In the records below, give the lines as a numbered list, starting with the line that contains "At what (x,y)" and running through the end of the records. Skip blank lines and leave the pictures out.

──────────

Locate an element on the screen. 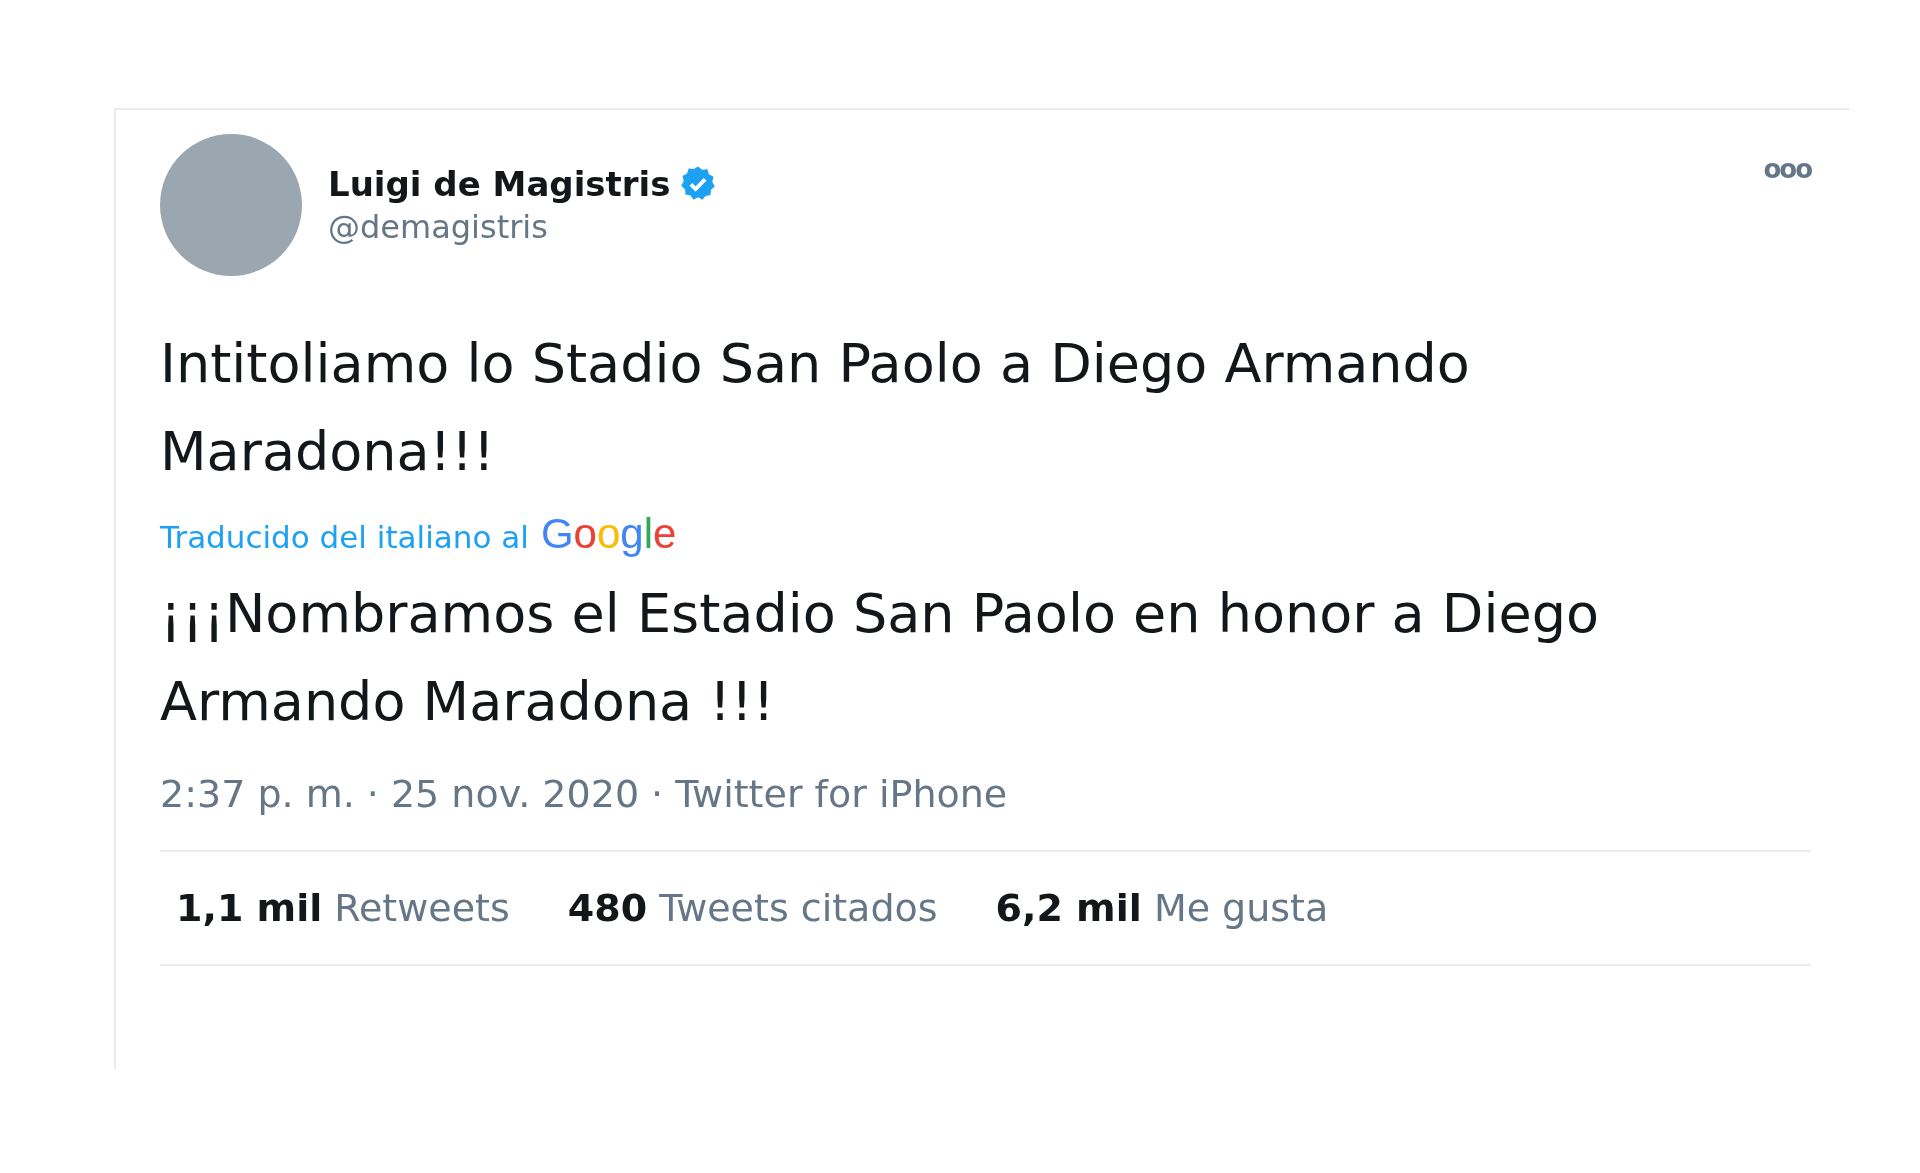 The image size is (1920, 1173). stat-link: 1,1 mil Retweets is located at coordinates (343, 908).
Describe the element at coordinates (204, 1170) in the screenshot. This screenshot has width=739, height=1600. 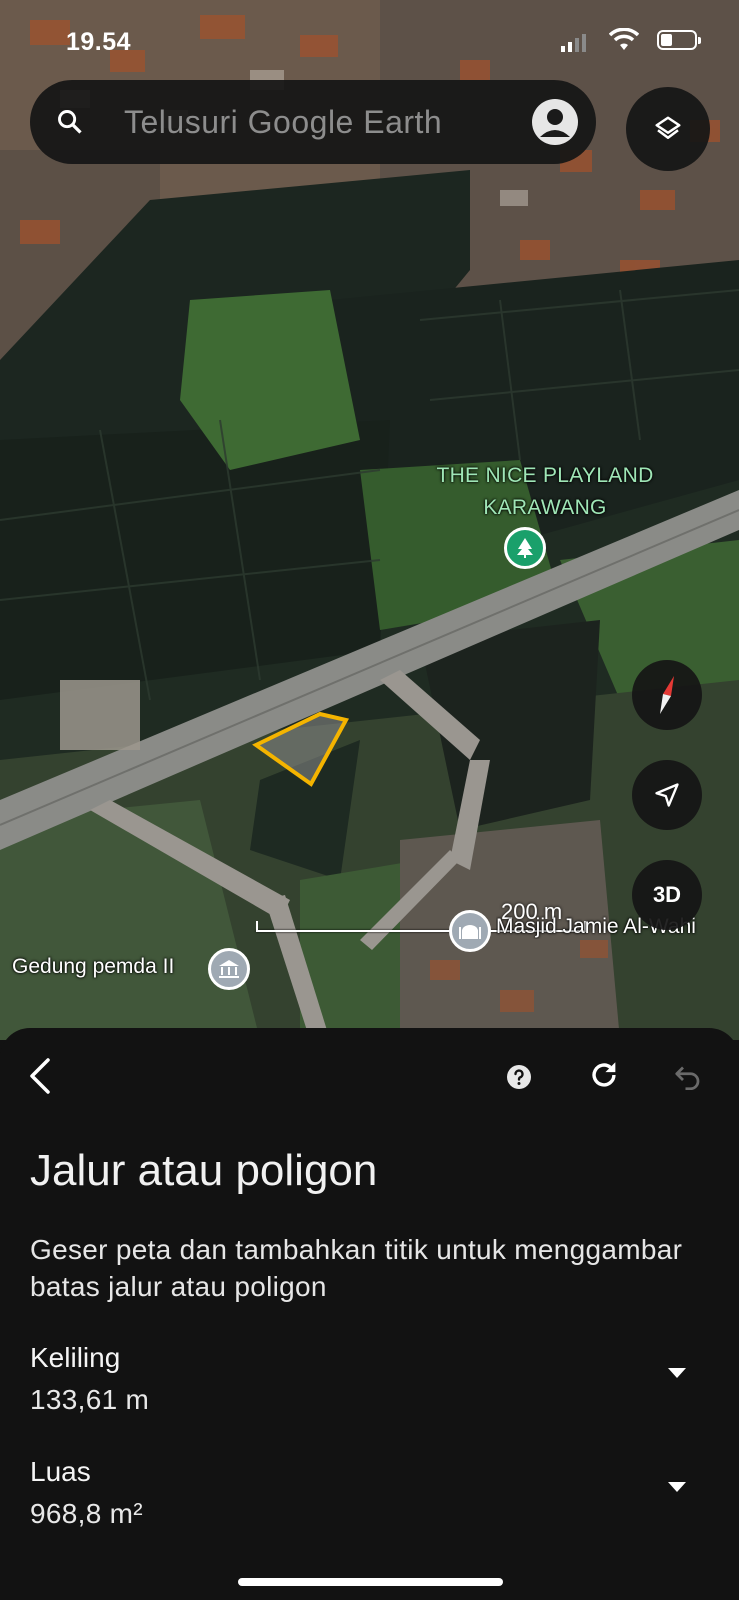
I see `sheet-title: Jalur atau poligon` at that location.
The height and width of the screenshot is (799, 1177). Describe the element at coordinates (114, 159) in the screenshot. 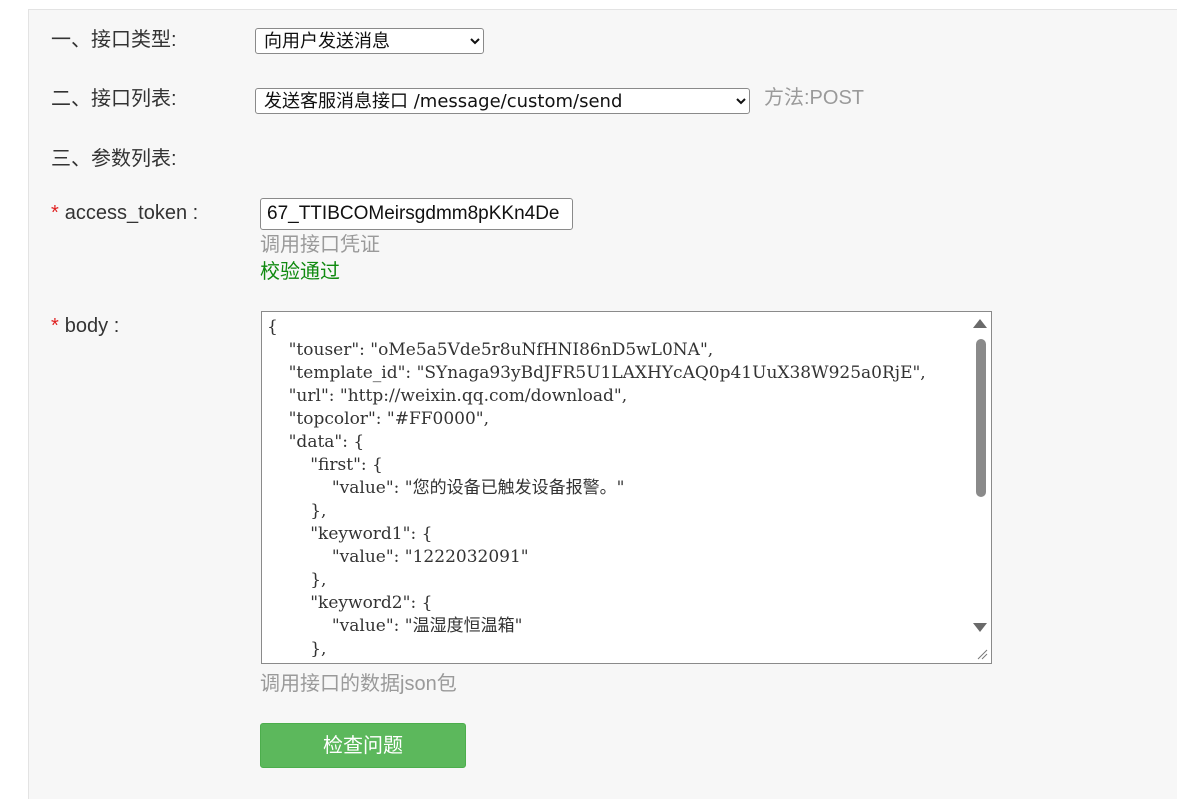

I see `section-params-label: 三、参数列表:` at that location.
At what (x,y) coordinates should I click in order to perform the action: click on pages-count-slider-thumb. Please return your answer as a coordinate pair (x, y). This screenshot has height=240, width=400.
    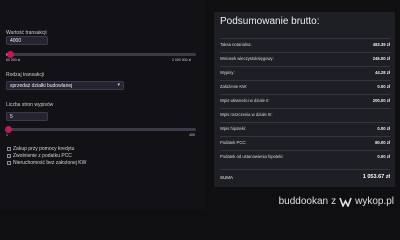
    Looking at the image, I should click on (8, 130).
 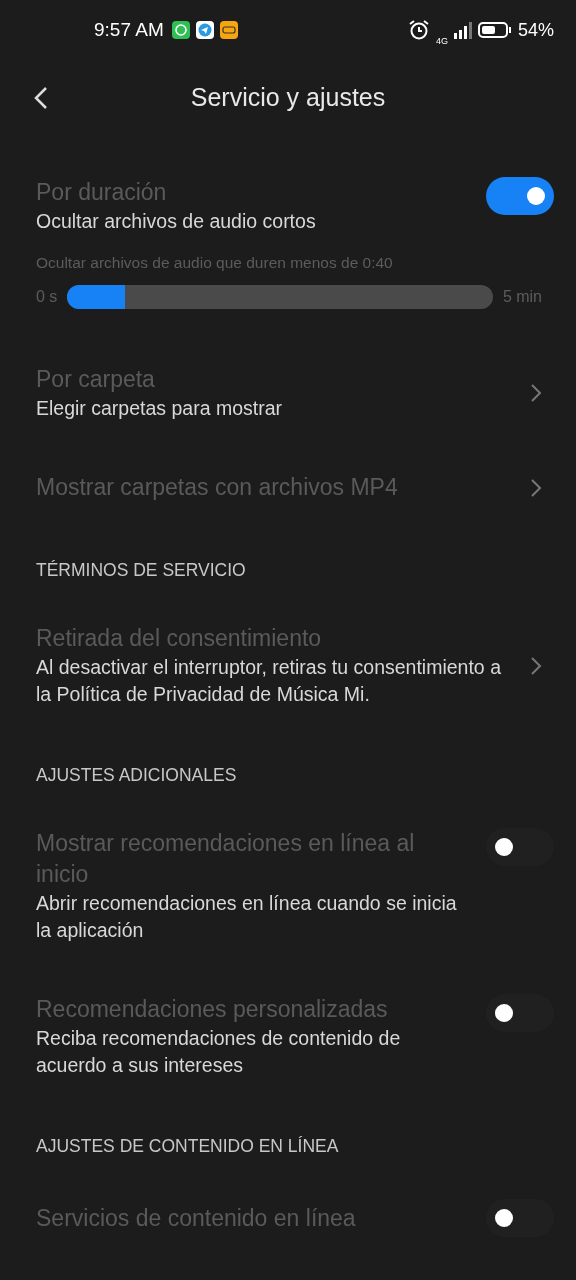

──────────

OUTPUT FOR THIS EXERCISE:
1. At what (x,y) coordinates should I click in order to perform the action: click on pages-count-slider-thumb. Please return your answer as a coordinate pair (x, y). This screenshot has height=240, width=400.
2.     Looking at the image, I should click on (8, 130).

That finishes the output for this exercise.